Keywords: linear classifier, naive bayes, linear discriminant analysis, logistic regression, perceptron, neural network, linear svm, support vector machine, decision tree, rpart, random forest, k-nn, nearest neighbors, e1071 package, nnet package, rf package, class package
Components : NAIVE BAYES CONTINUOUS, LINEAR DISCRIMINANT ANALYSIS, BINARY LOGISTIC REGRESSION, MULTILAYER PERCEPTRON, SVM
Tutorial: en_Tanagra_Linear_Classifier.pdf
Programs and dataset: linear_classifier.zip
References:
Wikipedia, "Linear Classifier".

Friday, August 18, 2017

Discriminant analysis and linear regression

Linear discriminant analysis and linear regression are both supervised learning techniques. But, the first one is related to classification problems i.e. the target attribute is categorical; the second one is used for regression problems i.e. the target attribute is continuous (numeric).

However, there are strong connections between these approaches when we deal with a binary target attribute. From a practical example, we describe the connections between the two approaches in this case. We detail the formulas for obtaining the coefficients of discriminant analysis from those of linear regression.

We perform the calculations under Tanagra and R.

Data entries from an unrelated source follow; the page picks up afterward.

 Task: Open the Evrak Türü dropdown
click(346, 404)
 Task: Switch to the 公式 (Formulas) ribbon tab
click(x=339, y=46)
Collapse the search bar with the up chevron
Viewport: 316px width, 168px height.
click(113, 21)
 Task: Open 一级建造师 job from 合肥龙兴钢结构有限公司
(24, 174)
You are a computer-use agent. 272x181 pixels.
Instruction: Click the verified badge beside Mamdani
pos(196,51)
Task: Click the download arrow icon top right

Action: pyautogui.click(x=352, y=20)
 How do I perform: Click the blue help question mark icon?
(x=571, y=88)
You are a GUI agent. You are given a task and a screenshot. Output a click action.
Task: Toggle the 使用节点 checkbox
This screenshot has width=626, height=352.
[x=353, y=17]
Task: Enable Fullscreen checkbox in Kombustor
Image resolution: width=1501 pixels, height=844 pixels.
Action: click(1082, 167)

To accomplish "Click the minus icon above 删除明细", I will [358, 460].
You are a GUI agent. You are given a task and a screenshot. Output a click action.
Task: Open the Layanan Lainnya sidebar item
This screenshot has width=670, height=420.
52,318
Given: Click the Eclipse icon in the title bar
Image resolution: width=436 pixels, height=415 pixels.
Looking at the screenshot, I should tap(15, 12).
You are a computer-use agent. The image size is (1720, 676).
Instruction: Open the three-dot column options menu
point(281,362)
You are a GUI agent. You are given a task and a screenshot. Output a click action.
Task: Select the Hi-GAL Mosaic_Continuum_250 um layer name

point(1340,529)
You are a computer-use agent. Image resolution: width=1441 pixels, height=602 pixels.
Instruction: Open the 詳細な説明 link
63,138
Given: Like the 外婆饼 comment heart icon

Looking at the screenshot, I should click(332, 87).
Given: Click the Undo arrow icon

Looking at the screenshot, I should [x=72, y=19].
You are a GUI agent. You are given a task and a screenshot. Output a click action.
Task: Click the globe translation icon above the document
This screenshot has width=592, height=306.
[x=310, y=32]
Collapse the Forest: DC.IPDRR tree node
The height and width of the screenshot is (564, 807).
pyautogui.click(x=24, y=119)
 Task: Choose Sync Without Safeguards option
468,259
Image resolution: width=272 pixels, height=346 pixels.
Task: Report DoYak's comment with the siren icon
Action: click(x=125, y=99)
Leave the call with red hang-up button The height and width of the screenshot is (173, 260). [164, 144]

Keywords: linear discriminant analysis, predictive discriminant analysis, multiple linear regression, wilks' lambda, mahalanobis distance, score function, linear classifier, sas, proc discrim, proc stepdisc
Components: LINEAR DISCRIMINANT ANALYSIS, MULTIPLE LINEAR REGRESSION
Tutorial: en_Tanagra_LDA_and_Regression.pdf
Programs and dataset: lda_regression.zip
References:
C.J. Huberty, S. Olejnik, « Applied MANOVA and Discriminant Analysis »,Wiley, 2006.
R. Tomassone, M. Danzart, J.J. Daudin, J.P. Masson, « Discrimination et Classement », Masson, 1988.

Friday, August 11, 2017

Gradient boosting with R and Python

This tutorial follows the course material devoted to the “Gradient Boosting” to which we are referring constantly in this document. It also comes in addition to the supports and tutorials for Bagging, Random Forest and Boosting approaches (see References).

The thread will be basic: after importing the data which are split into two data files (learning and testing) in advance, we build predictive models and evaluate them. The test error rate criterion is used to compare performance of various classifiers.

The question of parameters, particularly sensitive in the context of the gradient boosting, is studied. Indeed, there are many parameters, and their influence on the behavior of the classifier is considerable. Unfortunately, if we guess about the paths to explore to improve the quality of the models (more or less regularization), accurately identifying the parameters to modify and set the right values are difficult, especially because they (the various parameters) can interact with each other. Here, more than for other machine learning methods, the trial and error strategy takes a lot of importance.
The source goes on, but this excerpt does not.